** START DOCUMENT SECTION **
This page describes our approach for applying minimax on modelchecking of distributed systems.

Assign Probability to Events

We have 3 different type of events:

(COM) Communication Errors: drop pkt, TCP rst, node reset.
(USR) User Triggers: Application events like join overlay
(PRTCL) Protocol designed events: like receiving a sent message to us, running an expired scheduler, …

This is how we define the probabilities for this events

For COM events, we assign probabilities according to communication system statistics, like drop rate and so on.
For USR events, we assign probabilities according to application statistics.
For PRTCL events, we need to take the real time into consideration; For each event, we consider the time that it take for the event to occur and then we make the global time to go forward by that amount of time.
- Messages: the times equals to average delay
- Timers: It is almost zero, but we can consider the negligible handler running time here.

Now that we have global time, we can define the probability of en event by this:
- Probability(MSG) = exp(CURRENT TIME - MSG RECV TIME); for: MSG RECV TIME > CURRENT TIME
- Probability(TIMER) = exp(CURRENT TIME - EXPIRATION TIME); for: EXPIRATION TIME > CURRENT TIME

The whole idea is depicted in this picture:

Note: We can extend this scheme by assigning min and max instead of absolute values for delays. One step further, we can define a general function for delays.

Cost Function

Cost function for each state can be something like this: $p . \sum{w_i . f_i}$ where

$f_i$ is the facet number i
1. !safe → $\infty$
2. !live → transient time = time since state is not alive
3. performance → e.g. tree balance
$w_i$ is the weight of facet
$p$ is the probability of entering to that state from current state.

Game: Me vs. Environment

We can look at the execution steering process as a two-player game: A node which is running the modelchecker and the whole environment which includes: other nodes events and communication events. As described in the picture below, it is not clear that how many steps environments plays.

Minimax

We can look it as a Minimax game where I can not see the moves of my rival, i.e. I can not see what environment plays but I can see what I am playing.

Winner path: The path which its values is selected as the finalist of minimax game.

Note: In our application one winner path is not enough. Because the absolute winner path may never happen in practice. Therefore, we should be ready for all possible plays of the environment.

The figure below describes it in more detail. Here, we have two different non-determinism point in our protocol {e1,e2} and {e3,e4}. Assume that the absolute winner path covers only {e1,e2}. Now, if in practice if the environment plays in a way that leads to {e3,e4}, then we do not know how to play because we do not know what path is the winner among the ones which covers {e3,e4} non-determinism.

Furthermore, after our first play, we do not know what would be the reaction of the environment. In other words, I need to be prepared for all the possible non-determinism points for the next move as well. For example, In the above example assume that after non-determinism point {e1,e2} I might face {e5,e6} OR {e7,e8}. So, I need to memorize each of them as winner path as well. This is depicted in picture below.
** END DOCUMENT SECTION **
** START DATA SECTION **
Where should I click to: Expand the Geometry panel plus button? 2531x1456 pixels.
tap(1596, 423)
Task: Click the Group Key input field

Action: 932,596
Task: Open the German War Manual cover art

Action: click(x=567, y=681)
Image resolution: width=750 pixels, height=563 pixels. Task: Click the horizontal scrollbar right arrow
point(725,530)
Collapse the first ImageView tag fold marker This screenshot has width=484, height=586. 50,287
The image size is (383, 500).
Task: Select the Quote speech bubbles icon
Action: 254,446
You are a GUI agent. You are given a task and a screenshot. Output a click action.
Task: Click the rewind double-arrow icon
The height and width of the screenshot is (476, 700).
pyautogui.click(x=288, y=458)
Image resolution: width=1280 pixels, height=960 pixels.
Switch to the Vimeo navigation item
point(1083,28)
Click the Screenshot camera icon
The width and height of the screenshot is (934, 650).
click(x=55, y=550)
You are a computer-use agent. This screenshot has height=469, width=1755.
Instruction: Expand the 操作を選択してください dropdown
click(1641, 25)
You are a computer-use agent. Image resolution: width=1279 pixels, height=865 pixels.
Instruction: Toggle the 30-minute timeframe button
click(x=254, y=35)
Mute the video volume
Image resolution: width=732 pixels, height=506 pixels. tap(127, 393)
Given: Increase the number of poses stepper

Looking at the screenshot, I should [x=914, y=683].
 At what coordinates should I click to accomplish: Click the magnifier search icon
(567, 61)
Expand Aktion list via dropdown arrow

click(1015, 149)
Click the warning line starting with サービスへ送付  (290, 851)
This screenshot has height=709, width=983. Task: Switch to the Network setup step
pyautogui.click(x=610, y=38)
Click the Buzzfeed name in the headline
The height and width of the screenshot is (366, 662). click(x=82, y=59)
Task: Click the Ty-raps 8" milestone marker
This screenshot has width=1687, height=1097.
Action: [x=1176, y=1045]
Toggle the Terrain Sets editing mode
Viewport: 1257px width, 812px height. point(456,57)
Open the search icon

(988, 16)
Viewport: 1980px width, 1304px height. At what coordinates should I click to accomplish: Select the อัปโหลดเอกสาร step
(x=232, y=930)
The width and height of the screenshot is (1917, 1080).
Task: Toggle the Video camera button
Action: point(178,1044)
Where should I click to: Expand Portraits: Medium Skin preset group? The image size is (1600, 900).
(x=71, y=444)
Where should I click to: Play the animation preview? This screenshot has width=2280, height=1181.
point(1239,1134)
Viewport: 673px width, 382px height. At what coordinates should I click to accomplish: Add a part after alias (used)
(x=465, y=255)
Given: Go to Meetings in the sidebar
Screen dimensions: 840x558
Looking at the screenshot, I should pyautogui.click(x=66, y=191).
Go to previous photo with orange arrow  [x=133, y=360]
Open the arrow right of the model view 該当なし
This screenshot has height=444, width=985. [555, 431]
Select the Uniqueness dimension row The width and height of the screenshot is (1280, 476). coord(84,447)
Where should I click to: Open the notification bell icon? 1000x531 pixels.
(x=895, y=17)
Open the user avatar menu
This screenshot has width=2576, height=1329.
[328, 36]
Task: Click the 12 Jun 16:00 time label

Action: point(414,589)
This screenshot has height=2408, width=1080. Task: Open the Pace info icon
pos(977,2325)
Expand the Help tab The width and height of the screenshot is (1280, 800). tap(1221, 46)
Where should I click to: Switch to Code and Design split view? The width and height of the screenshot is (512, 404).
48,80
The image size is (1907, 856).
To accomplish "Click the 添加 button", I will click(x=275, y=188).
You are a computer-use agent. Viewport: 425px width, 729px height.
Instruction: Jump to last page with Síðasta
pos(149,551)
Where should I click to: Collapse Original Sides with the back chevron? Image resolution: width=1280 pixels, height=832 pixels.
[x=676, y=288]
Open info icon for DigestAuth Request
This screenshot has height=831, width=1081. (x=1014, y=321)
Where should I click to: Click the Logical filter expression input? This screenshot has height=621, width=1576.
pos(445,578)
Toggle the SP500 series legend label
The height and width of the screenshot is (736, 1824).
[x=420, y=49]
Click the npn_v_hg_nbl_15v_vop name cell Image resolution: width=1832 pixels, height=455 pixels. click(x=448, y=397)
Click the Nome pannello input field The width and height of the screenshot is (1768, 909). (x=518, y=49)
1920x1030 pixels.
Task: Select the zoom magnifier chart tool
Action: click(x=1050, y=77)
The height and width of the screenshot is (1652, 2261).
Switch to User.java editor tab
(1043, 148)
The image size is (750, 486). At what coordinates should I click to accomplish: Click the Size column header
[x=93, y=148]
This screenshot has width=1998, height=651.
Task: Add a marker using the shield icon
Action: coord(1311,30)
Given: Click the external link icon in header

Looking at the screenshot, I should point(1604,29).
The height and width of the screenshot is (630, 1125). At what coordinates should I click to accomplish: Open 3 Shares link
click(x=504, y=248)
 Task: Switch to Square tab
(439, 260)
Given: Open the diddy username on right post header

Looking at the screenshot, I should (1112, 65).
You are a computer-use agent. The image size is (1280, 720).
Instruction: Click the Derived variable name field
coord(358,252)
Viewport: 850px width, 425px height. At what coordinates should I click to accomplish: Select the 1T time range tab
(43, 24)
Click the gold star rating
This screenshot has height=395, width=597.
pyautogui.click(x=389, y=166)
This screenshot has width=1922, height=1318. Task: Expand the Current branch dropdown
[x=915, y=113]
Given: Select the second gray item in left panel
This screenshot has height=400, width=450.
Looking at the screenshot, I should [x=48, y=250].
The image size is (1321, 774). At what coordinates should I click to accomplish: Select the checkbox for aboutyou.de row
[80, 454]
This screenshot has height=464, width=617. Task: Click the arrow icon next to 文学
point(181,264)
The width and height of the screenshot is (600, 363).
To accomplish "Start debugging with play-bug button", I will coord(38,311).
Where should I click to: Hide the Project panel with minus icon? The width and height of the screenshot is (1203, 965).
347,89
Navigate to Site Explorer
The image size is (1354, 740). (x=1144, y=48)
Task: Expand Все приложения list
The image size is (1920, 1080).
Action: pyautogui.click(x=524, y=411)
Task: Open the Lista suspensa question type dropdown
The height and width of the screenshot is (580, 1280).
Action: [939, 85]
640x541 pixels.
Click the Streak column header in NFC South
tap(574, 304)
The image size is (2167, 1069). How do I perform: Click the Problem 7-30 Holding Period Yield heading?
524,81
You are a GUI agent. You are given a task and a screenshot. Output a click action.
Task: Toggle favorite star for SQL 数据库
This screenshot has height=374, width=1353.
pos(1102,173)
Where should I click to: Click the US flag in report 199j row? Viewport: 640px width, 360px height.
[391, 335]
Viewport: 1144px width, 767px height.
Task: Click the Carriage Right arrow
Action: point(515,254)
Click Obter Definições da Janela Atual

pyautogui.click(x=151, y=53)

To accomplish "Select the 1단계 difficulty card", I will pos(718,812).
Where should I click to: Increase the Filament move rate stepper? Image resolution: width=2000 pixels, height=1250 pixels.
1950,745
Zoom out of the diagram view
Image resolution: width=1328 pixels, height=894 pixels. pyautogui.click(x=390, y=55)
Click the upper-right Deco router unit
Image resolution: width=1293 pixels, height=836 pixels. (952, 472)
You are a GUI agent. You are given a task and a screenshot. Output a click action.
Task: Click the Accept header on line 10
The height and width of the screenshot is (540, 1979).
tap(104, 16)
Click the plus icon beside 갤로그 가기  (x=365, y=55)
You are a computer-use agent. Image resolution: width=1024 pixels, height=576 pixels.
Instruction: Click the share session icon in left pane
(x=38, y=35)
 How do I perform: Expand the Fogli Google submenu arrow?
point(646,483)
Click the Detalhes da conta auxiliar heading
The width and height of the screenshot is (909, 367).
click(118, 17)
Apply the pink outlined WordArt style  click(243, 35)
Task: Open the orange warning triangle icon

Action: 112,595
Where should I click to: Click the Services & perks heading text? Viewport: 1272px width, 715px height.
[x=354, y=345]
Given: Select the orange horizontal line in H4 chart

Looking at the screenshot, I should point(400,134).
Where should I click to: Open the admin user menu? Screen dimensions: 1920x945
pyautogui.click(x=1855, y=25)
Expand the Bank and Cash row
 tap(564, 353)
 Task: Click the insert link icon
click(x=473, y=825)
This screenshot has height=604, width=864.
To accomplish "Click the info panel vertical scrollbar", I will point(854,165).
** END DATA SECTION **
**GOAL OF THE EXERCISE**
Repeat verbatim the stretch of the minimax model-checking page between "- Messages: the" and "function for delays.", inclusive. Work only from the minimax model-checking page; the records play no part.

**SOLUTION FOR THIS PROBLEM**
- Messages: the times equals to average delay
- Timers: It is almost zero, but we can consider the negligible handler running time here.

Now that we have global time, we can define the probability of en event by this:
- Probability(MSG) = exp(CURRENT TIME - MSG RECV TIME); for: MSG RECV TIME > CURRENT TIME
- Probability(TIMER) = exp(CURRENT TIME - EXPIRATION TIME); for: EXPIRATION TIME > CURRENT TIME

The whole idea is depicted in this picture:

Note: We can extend this scheme by assigning min and max instead of absolute values for delays. One step further, we can define a general function for delays.